Authored by nikhgupt on Jul 27 2021, 12:24 PM.




I am Nikhil Gupta, and I am the security lead for the NVIDIA compiler org. At Nvidia, we employ the LLVM project in various parts of our compiler stack. Security is a pressing concern for us (as I’m sure it is for others) and we are therefore interested in being part of the LLVM-Security committee. I would like to nominate myself to be a participating member in the committee.

According to the information on the website,, I fall under the following category: Vendor contacts

We are particularly interested in the following:

  1. Being aware of any security vulnerability that has been found in the compiler in a timely manner.
  2. Correctly reporting any vulnerabilities or other security issues we have found in the compiler stack.
  3. Discussing our use of static analysis / dynamic analysis / fuzzing / threat modelling with the committee and raising any concerns that have risen from said activities.
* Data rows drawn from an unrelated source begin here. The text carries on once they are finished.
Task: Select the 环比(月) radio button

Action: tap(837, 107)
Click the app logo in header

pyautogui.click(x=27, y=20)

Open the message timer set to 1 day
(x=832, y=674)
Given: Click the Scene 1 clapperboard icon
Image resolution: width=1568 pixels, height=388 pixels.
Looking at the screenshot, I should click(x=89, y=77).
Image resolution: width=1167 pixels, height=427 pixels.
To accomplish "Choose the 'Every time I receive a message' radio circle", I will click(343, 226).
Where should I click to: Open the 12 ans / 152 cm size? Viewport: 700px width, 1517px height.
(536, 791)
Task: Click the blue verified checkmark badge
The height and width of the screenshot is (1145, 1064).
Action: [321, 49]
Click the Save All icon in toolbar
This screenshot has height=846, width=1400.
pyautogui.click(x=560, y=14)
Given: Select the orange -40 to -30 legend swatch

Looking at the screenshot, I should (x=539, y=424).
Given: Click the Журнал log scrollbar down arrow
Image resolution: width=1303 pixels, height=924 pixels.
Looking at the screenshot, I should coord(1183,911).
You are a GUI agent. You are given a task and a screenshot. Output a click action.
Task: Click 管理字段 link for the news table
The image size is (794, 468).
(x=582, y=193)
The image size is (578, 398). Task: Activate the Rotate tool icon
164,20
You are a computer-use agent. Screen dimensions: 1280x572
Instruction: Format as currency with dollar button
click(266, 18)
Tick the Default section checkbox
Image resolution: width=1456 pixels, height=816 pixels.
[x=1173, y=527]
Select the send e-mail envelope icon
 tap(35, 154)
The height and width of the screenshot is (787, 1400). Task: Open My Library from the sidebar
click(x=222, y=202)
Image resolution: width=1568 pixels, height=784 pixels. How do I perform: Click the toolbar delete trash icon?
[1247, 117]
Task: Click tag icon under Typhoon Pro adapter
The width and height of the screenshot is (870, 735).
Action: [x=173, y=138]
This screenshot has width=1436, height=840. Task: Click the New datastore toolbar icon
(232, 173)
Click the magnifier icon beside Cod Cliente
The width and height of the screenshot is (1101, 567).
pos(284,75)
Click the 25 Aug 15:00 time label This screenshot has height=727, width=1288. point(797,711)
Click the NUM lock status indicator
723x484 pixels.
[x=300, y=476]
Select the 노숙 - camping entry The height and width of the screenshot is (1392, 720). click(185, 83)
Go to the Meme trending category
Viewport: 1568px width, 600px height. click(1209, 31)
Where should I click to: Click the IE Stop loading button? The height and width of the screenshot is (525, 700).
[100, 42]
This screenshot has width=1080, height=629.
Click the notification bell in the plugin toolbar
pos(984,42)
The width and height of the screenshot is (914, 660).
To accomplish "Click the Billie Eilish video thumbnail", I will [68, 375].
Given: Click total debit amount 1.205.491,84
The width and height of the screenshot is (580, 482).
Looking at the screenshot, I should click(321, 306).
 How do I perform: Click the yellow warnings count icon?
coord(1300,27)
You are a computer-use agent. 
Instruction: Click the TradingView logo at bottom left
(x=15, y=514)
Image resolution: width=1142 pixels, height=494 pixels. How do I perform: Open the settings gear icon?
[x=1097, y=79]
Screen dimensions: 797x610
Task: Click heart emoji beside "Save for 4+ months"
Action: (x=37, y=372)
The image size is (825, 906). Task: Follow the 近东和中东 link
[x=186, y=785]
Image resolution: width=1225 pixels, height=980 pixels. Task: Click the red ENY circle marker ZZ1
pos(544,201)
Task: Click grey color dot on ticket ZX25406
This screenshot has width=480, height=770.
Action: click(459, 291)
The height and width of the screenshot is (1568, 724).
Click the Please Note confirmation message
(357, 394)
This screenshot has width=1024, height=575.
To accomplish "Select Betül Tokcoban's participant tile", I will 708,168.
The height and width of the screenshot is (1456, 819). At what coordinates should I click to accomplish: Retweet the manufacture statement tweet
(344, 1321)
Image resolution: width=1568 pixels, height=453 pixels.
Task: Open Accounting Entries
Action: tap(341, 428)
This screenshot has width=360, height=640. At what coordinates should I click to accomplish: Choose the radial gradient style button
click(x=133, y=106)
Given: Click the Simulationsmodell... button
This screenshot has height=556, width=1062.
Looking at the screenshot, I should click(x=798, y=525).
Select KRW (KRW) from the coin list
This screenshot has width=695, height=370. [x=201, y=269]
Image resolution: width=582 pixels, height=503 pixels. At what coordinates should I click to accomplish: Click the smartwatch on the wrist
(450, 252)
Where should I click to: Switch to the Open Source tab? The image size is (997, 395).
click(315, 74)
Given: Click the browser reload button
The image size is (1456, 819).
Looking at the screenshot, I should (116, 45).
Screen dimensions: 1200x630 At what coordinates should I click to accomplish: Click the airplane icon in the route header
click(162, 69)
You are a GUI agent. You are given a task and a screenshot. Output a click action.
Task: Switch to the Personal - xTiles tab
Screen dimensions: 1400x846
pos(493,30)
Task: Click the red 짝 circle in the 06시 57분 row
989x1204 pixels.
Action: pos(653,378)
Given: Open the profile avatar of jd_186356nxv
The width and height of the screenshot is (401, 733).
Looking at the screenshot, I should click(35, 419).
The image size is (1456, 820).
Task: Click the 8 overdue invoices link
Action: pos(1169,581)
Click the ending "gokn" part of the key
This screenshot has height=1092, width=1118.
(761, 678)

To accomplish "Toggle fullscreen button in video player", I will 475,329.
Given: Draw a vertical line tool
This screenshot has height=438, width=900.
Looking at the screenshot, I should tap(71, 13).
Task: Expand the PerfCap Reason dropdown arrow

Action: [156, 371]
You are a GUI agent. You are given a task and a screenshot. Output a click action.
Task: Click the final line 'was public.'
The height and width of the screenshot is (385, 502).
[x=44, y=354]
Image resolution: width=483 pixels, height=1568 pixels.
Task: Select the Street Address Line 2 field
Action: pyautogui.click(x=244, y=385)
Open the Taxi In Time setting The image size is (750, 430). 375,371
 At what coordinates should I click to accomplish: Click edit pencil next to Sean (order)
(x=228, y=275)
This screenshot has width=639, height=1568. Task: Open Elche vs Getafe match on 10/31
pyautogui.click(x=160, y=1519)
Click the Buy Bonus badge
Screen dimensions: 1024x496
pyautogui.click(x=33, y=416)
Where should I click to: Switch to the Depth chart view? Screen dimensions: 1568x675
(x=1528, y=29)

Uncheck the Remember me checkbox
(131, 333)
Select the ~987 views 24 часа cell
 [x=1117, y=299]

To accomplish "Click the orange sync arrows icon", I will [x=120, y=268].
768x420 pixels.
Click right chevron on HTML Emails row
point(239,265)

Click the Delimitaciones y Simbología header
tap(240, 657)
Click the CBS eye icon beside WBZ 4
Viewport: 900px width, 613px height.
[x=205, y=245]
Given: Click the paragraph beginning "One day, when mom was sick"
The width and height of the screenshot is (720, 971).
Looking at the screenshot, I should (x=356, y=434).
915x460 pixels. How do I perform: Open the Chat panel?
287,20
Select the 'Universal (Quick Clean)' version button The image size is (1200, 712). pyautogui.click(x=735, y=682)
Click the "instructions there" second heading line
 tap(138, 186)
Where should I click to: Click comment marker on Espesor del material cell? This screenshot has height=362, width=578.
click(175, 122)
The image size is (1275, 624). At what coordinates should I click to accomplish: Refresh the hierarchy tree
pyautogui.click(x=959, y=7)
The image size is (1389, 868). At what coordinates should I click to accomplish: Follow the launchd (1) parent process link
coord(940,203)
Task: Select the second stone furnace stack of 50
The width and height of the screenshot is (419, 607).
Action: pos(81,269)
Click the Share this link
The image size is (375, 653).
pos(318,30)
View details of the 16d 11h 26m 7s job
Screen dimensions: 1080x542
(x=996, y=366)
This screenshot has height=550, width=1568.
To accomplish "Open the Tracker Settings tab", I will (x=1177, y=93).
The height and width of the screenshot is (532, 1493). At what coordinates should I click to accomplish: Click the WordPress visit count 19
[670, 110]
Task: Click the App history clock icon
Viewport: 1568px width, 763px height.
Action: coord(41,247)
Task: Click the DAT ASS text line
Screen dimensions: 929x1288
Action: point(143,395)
Looking forward to participating in further discussions and security sync ups with the rest of the committee


Diff Detail

Event Timeline

nikhgupt requested review of this revision.Jul 27 2021, 12:24 PM
nikhgupt created this revision.
pietroalbini edited reviewers, added: steveklabnik; removed: jfb, psmith, ributzka.Jul 27 2021, 3:26 PM

Synchronized the reviewers list with the one in D106917.

Thanks for adding the necessary reviewers @pietroalbini. Please let me know if there's anything required of me to better inform reviewers taking this call.

Personally I've no objections to Nikhil joining as a Vendor contact, unless there are any objections I'd be happy to add my approval. I think you'll need to rebase this on top of D107234.


Now D107234 has landed it would be good to update with a Phabricator name. If you haven't got one, D107234 has instructions on how to do that.

nikhgupt updated this revision to Diff 363481.Aug 2 2021, 8:06 AM

Updated information to match with format mentioned in D106917.

nikhgupt added inline comments.Aug 2 2021, 8:11 AM

Thanks Peter. I've added the tag info now. I am a little rusty with Phabricator so I hope I have rebased this correctly.

mattdr accepted this revision.Aug 2 2021, 9:34 AM
This revision is now accepted and ready to land.Aug 2 2021, 9:34 AM
peter.smith accepted this revision.Aug 3 2021, 1:33 AM

LGTM, thanks for updating the description.

How many more approvals are needed for this to be final? According to D99232, it looks like eight?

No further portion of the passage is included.